Blaze burst out laughing. "Considering the amount of time you and Varian spend in this bed, I am hardly surprised to find you having a baby, Nyssa. It would have been more extraordinary if you had not become enceinte. The women of this family are known for their fertility. Why, your grandmother produced your twin uncles just three months after you were born."
"
We are to have a child!
" Varian had been standing stock-still, astounded by their conversation. Now he managed to voice his happiness. "Ohh, sweeting, how can I thank you?" The Earl of March had tears in his eyes.
"I suppose Mama is correct," Nyssa allowed.
"Of course I am," her mother said firmly. "I am never wrong about these things."

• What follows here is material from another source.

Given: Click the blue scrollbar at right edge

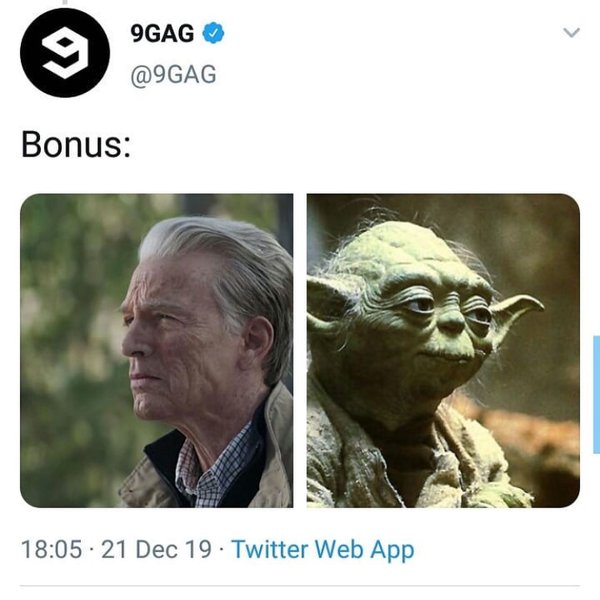Looking at the screenshot, I should 597,395.
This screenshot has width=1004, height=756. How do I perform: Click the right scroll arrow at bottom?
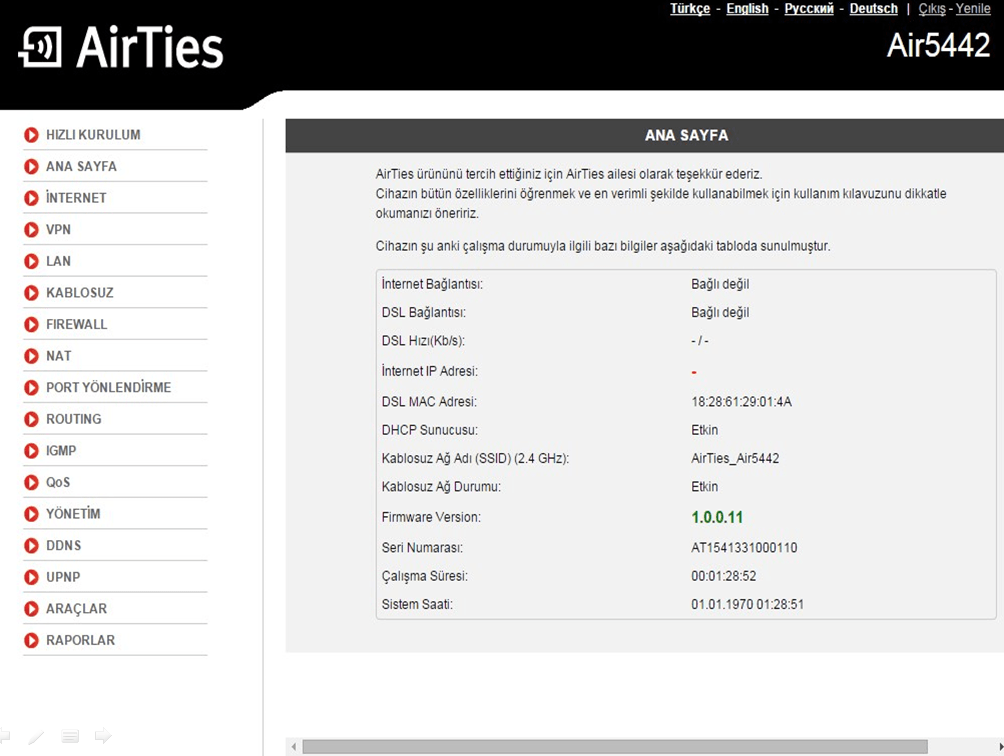pyautogui.click(x=997, y=747)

"I had hoped to have my heir born at Winterhaven," the earl said slowly, "but I realize it will be impossible for Nyssa to travel in her delicate condition. We will have to rely upon your hospitality."
"Nonsense!" Blaze told him. "In a week or two Nyssa will have passed through this unpleasant part and will feel much better. There is no reason why she cannot travel in safety to Winterhaven. It is time that you went home, my lord. My daughter will have a great deal to do there, considering how long it has been since anyone has really kept their residence at Winterhaven. There will be servants to train, and the entire house will have to be refurbished. It is, I suspect, quite woefully old-fashioned. Nyssa tells me you have given her carte blanche to do whatever she would with the house."
"I have never had a baby before," Nyssa said nervously. "I will be all alone at Winterhaven. Ohh, Mama! Please let me stay!"
"When the time comes, I will come to you, Nyssa," her mother replied. "Besides, you are much nearer to Ashby at Winterhaven. No one knows more about birthing babies than your grandmother. You will be fine. Now, I must go and prepare Anthony for your happy news." She bustled from the bedchamber, her smile wide.
"You did this to me deliberately!" Nyssa accused Varian.
"My only thought, I swear, was for our pleasure," he told her. "Certainly my ignorance of your condition should have told you that I knew no more about it than you." He chuckled. "How could you not know?" he wondered aloud.